JP2653056B2 - Surface analysis device - Google Patents

Description

DETAILED DESCRIPTION OF THE INVENTION (A) Technical Field The present invention relates to a surface analysis apparatus capable of accurately knowing the position of a proton beam immediately before irradiating a sample and correlating the position with the position of the sample.

The surface analyzer accelerates the proton beam, strikes the sample in an ultra-high vacuum, decelerates the proton beam scattered by atoms on the sample surface, and obtains the distribution of scattering loss ΔE. It is a device that detects the atomic distribution, interatomic reaction, etc.

Acceleration U, protons of mass m collide with atoms of mass M, Θ
, The velocity V of the proton after scattering
Is Γ = M / m (2) Since Γ indicates how many times the atomic mass M corresponds to the proton mass m, it is substantially equal to the common number.

If the proton kinetic energy before scattering is E ₀ and the kinetic energy after scattering is E ₁ , these ratios K (は) are It means that. When the energy loss and ΔE (Θ), which is because minus the E ₁ from _{E 0 ΔE (Θ) = {} 1-K (Θ)} E 0 (4).

The scattering angle Θ is a value fixed by the apparatus. Θ =
It may be 0 (low scattering angle).

However, it is also possible to set に す る = 180 °. In this case, the energy loss ΔE (Θ) becomes the largest.

If Θ = 180 °, omit the display of variable の た め for simplicity.

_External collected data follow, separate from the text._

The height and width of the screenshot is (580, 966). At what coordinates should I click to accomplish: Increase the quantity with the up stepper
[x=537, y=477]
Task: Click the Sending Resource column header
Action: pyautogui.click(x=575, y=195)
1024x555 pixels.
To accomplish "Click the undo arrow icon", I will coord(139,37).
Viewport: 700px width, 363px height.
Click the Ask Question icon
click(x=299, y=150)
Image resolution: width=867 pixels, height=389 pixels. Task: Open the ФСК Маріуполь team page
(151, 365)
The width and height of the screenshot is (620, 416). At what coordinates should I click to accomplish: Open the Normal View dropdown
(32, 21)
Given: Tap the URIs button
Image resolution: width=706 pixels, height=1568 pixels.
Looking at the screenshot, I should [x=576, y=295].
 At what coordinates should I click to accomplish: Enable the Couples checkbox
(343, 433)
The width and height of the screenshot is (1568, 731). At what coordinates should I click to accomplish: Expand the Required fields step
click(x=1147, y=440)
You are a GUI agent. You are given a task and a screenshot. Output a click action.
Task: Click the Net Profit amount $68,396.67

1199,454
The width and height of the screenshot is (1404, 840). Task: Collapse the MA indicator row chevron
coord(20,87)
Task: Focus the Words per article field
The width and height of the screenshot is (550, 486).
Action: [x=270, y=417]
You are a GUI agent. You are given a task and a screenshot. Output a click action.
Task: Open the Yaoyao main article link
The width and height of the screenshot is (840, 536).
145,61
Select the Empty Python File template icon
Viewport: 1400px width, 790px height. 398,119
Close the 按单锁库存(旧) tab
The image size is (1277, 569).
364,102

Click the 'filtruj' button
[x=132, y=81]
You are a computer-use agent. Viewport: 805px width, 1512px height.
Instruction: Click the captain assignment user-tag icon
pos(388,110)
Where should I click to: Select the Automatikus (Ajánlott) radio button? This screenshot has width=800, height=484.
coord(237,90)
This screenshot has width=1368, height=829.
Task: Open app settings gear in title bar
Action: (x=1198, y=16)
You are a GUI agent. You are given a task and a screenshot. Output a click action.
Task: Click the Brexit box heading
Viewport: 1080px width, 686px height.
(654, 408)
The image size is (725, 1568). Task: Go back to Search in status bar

Becomes

 Equation (6) means the following.

The smaller the mass of the atom that scatters the protons, the greater the proton scattering energy loss ΔE. The larger the mass of the atom, the smaller the proton scattering energy loss ΔE. If the energy loss distribution f (ΔE) is determined, this gives the distribution of atoms on the sample surface.

Since the atomic composition and composition of the sample surface are examined by obtaining the energy loss distribution of protons, Proton Ene
rgy Loss Spectroscopy (PELS).

(B) Conventional technology The PELS device is composed of an ion source, magnet, accelerating tube, ultra-high vacuum chamber, decelerating tube, analyzer and the like. Since all of these spaces are kept at a high vacuum, a vacuum exhaust device is provided.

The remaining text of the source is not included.